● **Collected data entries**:
══════════════════════════════
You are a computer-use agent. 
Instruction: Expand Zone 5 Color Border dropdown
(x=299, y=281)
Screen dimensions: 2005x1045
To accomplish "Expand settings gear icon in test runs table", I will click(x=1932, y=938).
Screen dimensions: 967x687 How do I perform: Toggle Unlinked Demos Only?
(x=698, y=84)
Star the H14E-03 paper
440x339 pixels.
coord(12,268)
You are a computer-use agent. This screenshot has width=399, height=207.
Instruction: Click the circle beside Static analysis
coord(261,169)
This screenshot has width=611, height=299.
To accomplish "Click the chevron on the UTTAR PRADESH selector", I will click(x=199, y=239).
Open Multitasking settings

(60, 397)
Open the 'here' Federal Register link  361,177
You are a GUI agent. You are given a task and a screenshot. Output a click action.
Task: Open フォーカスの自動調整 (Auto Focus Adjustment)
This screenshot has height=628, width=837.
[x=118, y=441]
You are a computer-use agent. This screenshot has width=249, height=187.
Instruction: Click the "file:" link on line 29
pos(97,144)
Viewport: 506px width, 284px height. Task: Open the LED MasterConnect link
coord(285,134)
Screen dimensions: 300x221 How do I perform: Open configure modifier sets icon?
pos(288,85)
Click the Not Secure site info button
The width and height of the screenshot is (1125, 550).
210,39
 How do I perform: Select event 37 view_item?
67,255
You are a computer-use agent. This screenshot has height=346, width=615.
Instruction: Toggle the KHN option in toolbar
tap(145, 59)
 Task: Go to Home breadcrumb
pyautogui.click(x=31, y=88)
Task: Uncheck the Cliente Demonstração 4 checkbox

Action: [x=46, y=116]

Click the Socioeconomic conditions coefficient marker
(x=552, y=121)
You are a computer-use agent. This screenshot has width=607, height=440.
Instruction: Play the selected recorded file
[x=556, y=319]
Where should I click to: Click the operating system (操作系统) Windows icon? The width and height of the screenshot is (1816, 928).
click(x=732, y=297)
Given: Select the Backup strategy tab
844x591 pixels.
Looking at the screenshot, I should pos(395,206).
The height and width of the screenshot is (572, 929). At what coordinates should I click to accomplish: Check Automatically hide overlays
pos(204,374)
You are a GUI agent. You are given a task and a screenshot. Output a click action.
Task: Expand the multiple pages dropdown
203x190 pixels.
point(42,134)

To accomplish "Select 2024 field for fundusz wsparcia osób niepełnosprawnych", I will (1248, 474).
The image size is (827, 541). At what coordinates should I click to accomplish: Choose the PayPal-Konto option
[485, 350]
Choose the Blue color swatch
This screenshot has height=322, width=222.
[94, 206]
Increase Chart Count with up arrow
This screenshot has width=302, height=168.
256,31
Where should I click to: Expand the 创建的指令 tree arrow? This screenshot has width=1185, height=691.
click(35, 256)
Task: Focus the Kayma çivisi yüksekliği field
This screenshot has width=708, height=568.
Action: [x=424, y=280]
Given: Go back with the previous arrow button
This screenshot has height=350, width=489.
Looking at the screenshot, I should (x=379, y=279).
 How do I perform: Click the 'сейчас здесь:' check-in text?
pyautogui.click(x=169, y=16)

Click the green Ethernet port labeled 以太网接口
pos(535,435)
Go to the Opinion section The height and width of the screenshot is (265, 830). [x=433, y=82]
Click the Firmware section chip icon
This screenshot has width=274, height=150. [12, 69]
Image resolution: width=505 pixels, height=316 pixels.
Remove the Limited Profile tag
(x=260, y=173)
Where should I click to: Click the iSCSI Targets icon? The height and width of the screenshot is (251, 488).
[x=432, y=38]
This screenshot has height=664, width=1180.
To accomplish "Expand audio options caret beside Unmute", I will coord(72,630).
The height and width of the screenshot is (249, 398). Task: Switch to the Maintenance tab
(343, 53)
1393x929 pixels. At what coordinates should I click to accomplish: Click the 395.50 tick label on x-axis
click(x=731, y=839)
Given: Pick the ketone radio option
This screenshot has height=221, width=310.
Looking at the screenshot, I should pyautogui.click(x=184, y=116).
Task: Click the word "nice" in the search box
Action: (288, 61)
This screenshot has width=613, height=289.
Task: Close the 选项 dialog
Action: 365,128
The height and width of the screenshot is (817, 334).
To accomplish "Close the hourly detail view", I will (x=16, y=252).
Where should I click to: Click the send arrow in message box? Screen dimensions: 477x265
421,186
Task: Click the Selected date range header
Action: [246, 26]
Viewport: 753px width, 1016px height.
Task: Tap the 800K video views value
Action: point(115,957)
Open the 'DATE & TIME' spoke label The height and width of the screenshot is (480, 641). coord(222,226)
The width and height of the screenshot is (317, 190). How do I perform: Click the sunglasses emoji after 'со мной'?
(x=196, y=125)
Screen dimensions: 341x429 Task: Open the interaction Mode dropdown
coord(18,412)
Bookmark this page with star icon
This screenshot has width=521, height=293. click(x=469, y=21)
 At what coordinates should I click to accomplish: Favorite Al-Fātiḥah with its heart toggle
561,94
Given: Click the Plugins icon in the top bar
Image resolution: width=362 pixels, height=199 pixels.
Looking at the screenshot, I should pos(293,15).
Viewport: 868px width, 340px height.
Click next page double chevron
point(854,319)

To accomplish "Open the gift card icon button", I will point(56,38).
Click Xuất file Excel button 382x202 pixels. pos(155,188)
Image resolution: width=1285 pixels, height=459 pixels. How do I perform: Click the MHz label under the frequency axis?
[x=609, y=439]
══════════════════════════════
● **What to do**:
The data must be retyped in full, exactly as it reads.

● **Result of this exercise**:
You are a computer-use agent. 
Instruction: Expand Zone 5 Color Border dropdown
(x=299, y=281)
Screen dimensions: 2005x1045
To accomplish "Expand settings gear icon in test runs table", I will click(x=1932, y=938).
Screen dimensions: 967x687 How do I perform: Toggle Unlinked Demos Only?
(x=698, y=84)
Star the H14E-03 paper
440x339 pixels.
coord(12,268)
You are a computer-use agent. This screenshot has width=399, height=207.
Instruction: Click the circle beside Static analysis
coord(261,169)
This screenshot has width=611, height=299.
To accomplish "Click the chevron on the UTTAR PRADESH selector", I will click(x=199, y=239).
Open Multitasking settings

(60, 397)
Open the 'here' Federal Register link  361,177
You are a GUI agent. You are given a task and a screenshot. Output a click action.
Task: Open フォーカスの自動調整 (Auto Focus Adjustment)
This screenshot has height=628, width=837.
[x=118, y=441]
You are a computer-use agent. This screenshot has width=249, height=187.
Instruction: Click the "file:" link on line 29
pos(97,144)
Viewport: 506px width, 284px height. Task: Open the LED MasterConnect link
coord(285,134)
Screen dimensions: 300x221 How do I perform: Open configure modifier sets icon?
pos(288,85)
Click the Not Secure site info button
The width and height of the screenshot is (1125, 550).
210,39
 How do I perform: Select event 37 view_item?
67,255
You are a computer-use agent. This screenshot has height=346, width=615.
Instruction: Toggle the KHN option in toolbar
tap(145, 59)
 Task: Go to Home breadcrumb
pyautogui.click(x=31, y=88)
Task: Uncheck the Cliente Demonstração 4 checkbox

Action: [x=46, y=116]

Click the Socioeconomic conditions coefficient marker
(x=552, y=121)
You are a computer-use agent. This screenshot has width=607, height=440.
Instruction: Play the selected recorded file
[x=556, y=319]
Where should I click to: Click the operating system (操作系统) Windows icon? The width and height of the screenshot is (1816, 928).
click(x=732, y=297)
Given: Select the Backup strategy tab
844x591 pixels.
Looking at the screenshot, I should pos(395,206).
The height and width of the screenshot is (572, 929). At what coordinates should I click to accomplish: Check Automatically hide overlays
pos(204,374)
You are a GUI agent. You are given a task and a screenshot. Output a click action.
Task: Expand the multiple pages dropdown
203x190 pixels.
point(42,134)

To accomplish "Select 2024 field for fundusz wsparcia osób niepełnosprawnych", I will (1248, 474).
The image size is (827, 541). At what coordinates should I click to accomplish: Choose the PayPal-Konto option
[485, 350]
Choose the Blue color swatch
This screenshot has height=322, width=222.
[94, 206]
Increase Chart Count with up arrow
This screenshot has width=302, height=168.
256,31
Where should I click to: Expand the 创建的指令 tree arrow? This screenshot has width=1185, height=691.
click(35, 256)
Task: Focus the Kayma çivisi yüksekliği field
This screenshot has width=708, height=568.
Action: [x=424, y=280]
Given: Go back with the previous arrow button
This screenshot has height=350, width=489.
Looking at the screenshot, I should (x=379, y=279).
 How do I perform: Click the 'сейчас здесь:' check-in text?
pyautogui.click(x=169, y=16)

Click the green Ethernet port labeled 以太网接口
pos(535,435)
Go to the Opinion section The height and width of the screenshot is (265, 830). [x=433, y=82]
Click the Firmware section chip icon
This screenshot has width=274, height=150. [12, 69]
Image resolution: width=505 pixels, height=316 pixels.
Remove the Limited Profile tag
(x=260, y=173)
Where should I click to: Click the iSCSI Targets icon? The height and width of the screenshot is (251, 488).
[x=432, y=38]
This screenshot has height=664, width=1180.
To accomplish "Expand audio options caret beside Unmute", I will coord(72,630).
The height and width of the screenshot is (249, 398). Task: Switch to the Maintenance tab
(343, 53)
1393x929 pixels. At what coordinates should I click to accomplish: Click the 395.50 tick label on x-axis
click(x=731, y=839)
Given: Pick the ketone radio option
This screenshot has height=221, width=310.
Looking at the screenshot, I should pyautogui.click(x=184, y=116).
Task: Click the word "nice" in the search box
Action: (288, 61)
This screenshot has width=613, height=289.
Task: Close the 选项 dialog
Action: 365,128
The height and width of the screenshot is (817, 334).
To accomplish "Close the hourly detail view", I will (x=16, y=252).
Where should I click to: Click the send arrow in message box? Screen dimensions: 477x265
421,186
Task: Click the Selected date range header
Action: [246, 26]
Viewport: 753px width, 1016px height.
Task: Tap the 800K video views value
Action: point(115,957)
Open the 'DATE & TIME' spoke label The height and width of the screenshot is (480, 641). coord(222,226)
The width and height of the screenshot is (317, 190). How do I perform: Click the sunglasses emoji after 'со мной'?
(x=196, y=125)
Screen dimensions: 341x429 Task: Open the interaction Mode dropdown
coord(18,412)
Bookmark this page with star icon
This screenshot has width=521, height=293. click(x=469, y=21)
 At what coordinates should I click to accomplish: Favorite Al-Fātiḥah with its heart toggle
561,94
Given: Click the Plugins icon in the top bar
Image resolution: width=362 pixels, height=199 pixels.
Looking at the screenshot, I should pos(293,15).
Viewport: 868px width, 340px height.
Click next page double chevron
point(854,319)

To accomplish "Open the gift card icon button", I will point(56,38).
Click Xuất file Excel button 382x202 pixels. pos(155,188)
Image resolution: width=1285 pixels, height=459 pixels. How do I perform: Click the MHz label under the frequency axis?
[x=609, y=439]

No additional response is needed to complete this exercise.